Al cabo de tres borradores con temas diferentes para esta columna cambié de tercio pues creí urgente tomar la palabra respecto de las inocultables manifestaciones de odio que se están volviendo comunes en la sociedad de Medellín. (Quiero insistir en esto: no se ven estas cosas en el campo ni en el pueblo en el que habito.) Claro, ya había escrito algo al respecto a fines del año pasado (“Sobra el odio”, El Colombiano, 20.12.21) tratando de apoyarme en el supuesto espíritu navideño y en un tono teórico.

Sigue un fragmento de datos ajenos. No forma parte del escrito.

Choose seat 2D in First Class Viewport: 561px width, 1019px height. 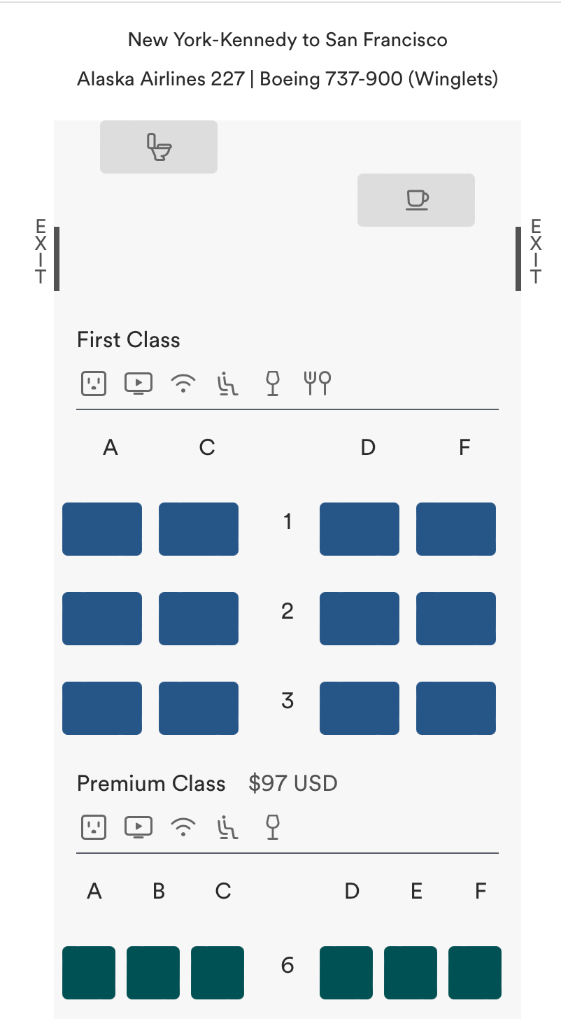point(360,619)
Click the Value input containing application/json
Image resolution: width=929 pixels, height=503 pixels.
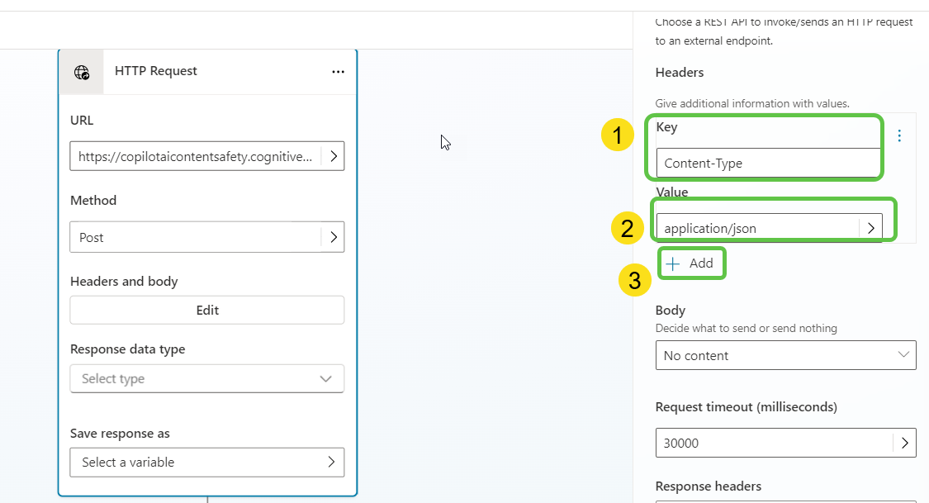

Después de eso la campaña electoral entró en su curva ascendente y con la paranoia que cundió en el país —pero, sobre todo en Antioquia— el insulto, la agresión, no hablemos de la mentira, se tornaron fáciles y cotidianas sin consideración de nivel educativo o estrato social. Esto me consterna como ser humano y como colombiano y antioqueño. El 12 de julio un pequeño grupo, relativamente organizado, se plantó en Plaza Mayor a gritarle improperios al senador Roy Barreras. Un grupo con antecedentes de intolerancia social en la ciudad (“Grupo de derecha protestó por encuentro del Pacto Histórico en Medellín”, El Colombiano, 13.07.22). El 19 de junio, en el puesto de votación del Inem José Félix de Restrepo, Sergio Fajardo fue recibido en medio de improperios, lo cuales aumentaron de tono cuando mostró su voto en blanco. “Vende patria” fue uno de los insultos que registró la prensa (“Tibio y fuera: los abucheos contra Fajardo por mostrar su voto en blanco”, El Colombiano, 19.06.22). En esa ocasión, se trató de un acto espontáneo de un grupo de personas de estratos altos y, supuestamente, buen nivel educativo (lo sé porque voto en el mismo sitio).
No vi reproches públicos a estas conductas y tampoco solidaridades notables con los afectados (esperaba señales de aprecio por Fajardo). Pero el silencio, la inacción, cuando no la condescendencia, con la que los opinadores públicos han tratado este fenómeno me avergüenza.
Este deterioro del comportamiento cívico no se limita a la política. El declive de la cultura ciudadana en Medellín es notorio y está registrado por las encuestas de percepción que publica Medellín cómo vamos. Cotidianamente vemos el comportamiento de los conductores en las vías del Valle de Aburrá o los atentados contra personas diversas (otras preferencias desde sexuales hasta futbolísticas). Podría decir, con el sociólogo Robert Nisbet, que “existe un sentimiento ampliamente expresado de degradación de los valores y corrupción de la cultura” (Twilight of Authority). La literatura académica nos dice que existe una relación directa entre el mal comportamiento ciudadano y la ilegitimidad de las autoridades públicas, lo mismo que con la desorientación de las élites económicas, sociales e intelectuales.
No se debe guardar silencio ante este tipo de actitudes pues ellas representan un factor potencial de alteración de nuestro orden social, ya de por sí débil. La historia reciente muestra que pequeños grupos activos y fanáticos ayudan a incubar ciclos violentos.